## Provided passage
# # #

>>>> "OG" == Olivier Galibert
<galibert(a)pobox.com> writes:
OG> On Wed, Feb 16, 2000 at 03:42:25AM -0800, Kyle Jones wrote:
> Martin Buchholz writes:
> > Wouldn't we get a tremendous performance boost by having the
> > lrecord_implementations_table indices be constant? We would lose a
> > level of indirection on every FOOP, because it would not have to
> > examine lrecord_implementations_table itself.
>
> Yes, this is a great idea. I think the reason the changeover to
> minimal tagbits was a wash speedwise was because of increased
> time spent type checking. We got rid of the pointer masking and
> unmasking, but almost all the type checks got more expensive.
OG> We need a game plan.
OG> One one hand, we have the possibility of implementing the paginated
OG> allocator. Type testing will become "*(blah **)(ptr & MASK) ==
OG> constant)"[1]. This is mostly equivalent (one instruction difference)
OG> to the "*(byte *)(ptr) == constant" you'd like to have. A good
thing
OG> with such a paginated allocator is that fixed block types will go, and
OG> lrecord-lists will probably become useless. Bad thing is that it will
OG> be a huge change in the portable dumper. Also, I'm not sure how much
OG> the overhead will be, but I'm afraid it may overweight the space gain
OG> we would have. Also, we will have to kill all the flags.
No, the flags can also be placed at the beginning of the block.

# # #

List every person named in the thread on type checking. The records that come next are separate material and have no connection to the thread on type checking.

# # #

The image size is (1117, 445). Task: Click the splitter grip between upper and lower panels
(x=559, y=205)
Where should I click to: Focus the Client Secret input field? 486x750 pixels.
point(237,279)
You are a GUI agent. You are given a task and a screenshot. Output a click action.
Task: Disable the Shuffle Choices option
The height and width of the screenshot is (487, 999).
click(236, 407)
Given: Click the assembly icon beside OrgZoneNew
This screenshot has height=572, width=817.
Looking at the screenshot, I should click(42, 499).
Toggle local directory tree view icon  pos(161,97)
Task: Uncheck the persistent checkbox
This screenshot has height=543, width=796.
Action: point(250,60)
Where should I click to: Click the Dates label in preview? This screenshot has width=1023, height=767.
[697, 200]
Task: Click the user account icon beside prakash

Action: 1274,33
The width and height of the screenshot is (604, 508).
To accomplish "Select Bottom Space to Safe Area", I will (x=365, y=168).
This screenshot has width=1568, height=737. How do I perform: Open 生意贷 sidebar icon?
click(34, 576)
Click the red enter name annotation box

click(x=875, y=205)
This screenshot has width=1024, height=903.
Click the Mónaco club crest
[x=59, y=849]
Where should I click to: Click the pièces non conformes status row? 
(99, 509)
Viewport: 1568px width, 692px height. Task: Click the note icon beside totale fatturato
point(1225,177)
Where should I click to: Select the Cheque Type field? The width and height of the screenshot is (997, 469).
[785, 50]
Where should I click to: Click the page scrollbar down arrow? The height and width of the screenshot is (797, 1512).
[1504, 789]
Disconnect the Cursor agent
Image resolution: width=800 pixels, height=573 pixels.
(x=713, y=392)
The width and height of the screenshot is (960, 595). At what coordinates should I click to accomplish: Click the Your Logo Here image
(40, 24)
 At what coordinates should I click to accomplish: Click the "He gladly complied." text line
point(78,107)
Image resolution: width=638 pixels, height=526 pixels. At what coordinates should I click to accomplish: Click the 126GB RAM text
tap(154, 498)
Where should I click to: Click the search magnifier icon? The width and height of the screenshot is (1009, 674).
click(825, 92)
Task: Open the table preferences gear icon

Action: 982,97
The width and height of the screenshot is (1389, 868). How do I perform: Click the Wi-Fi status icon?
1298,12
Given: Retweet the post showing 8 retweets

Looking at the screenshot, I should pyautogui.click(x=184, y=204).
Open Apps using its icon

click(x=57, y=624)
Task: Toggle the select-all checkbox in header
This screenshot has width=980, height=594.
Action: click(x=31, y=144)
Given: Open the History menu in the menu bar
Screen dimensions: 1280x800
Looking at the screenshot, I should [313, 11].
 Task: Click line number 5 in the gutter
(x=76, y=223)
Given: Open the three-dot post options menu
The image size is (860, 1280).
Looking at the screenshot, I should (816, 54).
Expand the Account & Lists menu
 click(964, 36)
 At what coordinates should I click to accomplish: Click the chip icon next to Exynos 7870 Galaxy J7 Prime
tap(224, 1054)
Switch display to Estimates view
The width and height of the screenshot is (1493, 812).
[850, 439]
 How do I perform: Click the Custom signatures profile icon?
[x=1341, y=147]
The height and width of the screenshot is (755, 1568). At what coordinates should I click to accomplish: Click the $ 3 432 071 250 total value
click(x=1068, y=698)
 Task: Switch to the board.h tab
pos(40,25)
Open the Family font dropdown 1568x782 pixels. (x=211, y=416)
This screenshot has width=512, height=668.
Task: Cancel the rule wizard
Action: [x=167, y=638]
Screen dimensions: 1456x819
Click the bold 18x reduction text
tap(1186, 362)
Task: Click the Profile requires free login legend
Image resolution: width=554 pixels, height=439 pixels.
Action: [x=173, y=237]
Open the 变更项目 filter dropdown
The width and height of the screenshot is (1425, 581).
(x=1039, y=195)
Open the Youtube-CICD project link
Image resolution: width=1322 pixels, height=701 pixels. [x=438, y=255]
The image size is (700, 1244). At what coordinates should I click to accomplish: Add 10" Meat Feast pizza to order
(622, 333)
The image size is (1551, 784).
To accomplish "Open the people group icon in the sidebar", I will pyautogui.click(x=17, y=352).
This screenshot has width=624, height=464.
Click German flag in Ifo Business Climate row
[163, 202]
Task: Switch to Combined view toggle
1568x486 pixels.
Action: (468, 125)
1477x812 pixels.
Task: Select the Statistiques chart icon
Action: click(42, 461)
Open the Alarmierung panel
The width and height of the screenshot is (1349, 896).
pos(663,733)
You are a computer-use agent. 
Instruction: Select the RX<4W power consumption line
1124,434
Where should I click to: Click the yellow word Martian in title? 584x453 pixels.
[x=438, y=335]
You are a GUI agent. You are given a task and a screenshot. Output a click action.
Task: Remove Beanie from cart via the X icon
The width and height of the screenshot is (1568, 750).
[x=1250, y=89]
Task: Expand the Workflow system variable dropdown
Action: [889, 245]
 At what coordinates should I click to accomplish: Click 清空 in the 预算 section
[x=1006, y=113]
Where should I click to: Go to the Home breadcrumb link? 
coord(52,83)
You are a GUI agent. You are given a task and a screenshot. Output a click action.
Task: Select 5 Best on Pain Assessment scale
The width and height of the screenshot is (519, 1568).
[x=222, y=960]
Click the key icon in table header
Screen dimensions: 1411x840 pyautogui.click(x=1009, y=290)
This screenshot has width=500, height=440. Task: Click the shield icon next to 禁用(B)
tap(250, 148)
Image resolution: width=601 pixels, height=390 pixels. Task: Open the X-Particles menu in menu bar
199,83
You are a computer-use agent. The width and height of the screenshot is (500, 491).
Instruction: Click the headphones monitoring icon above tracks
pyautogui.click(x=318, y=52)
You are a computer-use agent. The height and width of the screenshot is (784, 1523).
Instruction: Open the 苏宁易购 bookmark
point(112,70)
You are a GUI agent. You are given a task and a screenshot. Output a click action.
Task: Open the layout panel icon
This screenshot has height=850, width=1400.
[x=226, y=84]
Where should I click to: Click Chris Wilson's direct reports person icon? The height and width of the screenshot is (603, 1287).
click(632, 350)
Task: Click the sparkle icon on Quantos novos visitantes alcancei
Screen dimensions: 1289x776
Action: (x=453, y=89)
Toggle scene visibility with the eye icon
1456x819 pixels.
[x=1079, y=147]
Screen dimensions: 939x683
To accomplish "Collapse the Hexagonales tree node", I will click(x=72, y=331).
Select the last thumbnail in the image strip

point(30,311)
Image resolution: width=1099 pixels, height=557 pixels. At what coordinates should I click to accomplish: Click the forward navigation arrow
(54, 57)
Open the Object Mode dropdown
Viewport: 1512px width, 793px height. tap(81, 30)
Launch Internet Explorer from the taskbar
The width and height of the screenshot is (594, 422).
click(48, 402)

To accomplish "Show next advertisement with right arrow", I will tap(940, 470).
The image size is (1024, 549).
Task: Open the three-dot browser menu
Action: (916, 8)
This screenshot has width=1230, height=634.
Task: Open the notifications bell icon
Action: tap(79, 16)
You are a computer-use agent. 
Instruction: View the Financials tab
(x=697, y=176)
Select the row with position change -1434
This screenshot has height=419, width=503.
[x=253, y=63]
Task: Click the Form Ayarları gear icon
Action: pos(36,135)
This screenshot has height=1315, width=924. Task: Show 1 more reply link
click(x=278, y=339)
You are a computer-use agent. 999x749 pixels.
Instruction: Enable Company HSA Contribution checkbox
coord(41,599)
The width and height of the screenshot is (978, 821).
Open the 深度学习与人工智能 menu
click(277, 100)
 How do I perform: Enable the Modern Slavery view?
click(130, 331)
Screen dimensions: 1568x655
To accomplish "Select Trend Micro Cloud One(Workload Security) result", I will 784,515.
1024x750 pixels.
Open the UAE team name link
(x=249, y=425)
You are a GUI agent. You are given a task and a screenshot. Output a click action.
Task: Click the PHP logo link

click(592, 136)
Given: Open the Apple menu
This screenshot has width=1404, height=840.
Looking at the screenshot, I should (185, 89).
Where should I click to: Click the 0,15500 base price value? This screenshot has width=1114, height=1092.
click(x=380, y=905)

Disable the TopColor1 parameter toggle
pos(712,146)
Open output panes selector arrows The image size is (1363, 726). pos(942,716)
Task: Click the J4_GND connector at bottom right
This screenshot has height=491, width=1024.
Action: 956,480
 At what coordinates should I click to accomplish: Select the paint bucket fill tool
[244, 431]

# # #

## Task response
Olivier Galibert, Kyle Jones, Martin Buchholz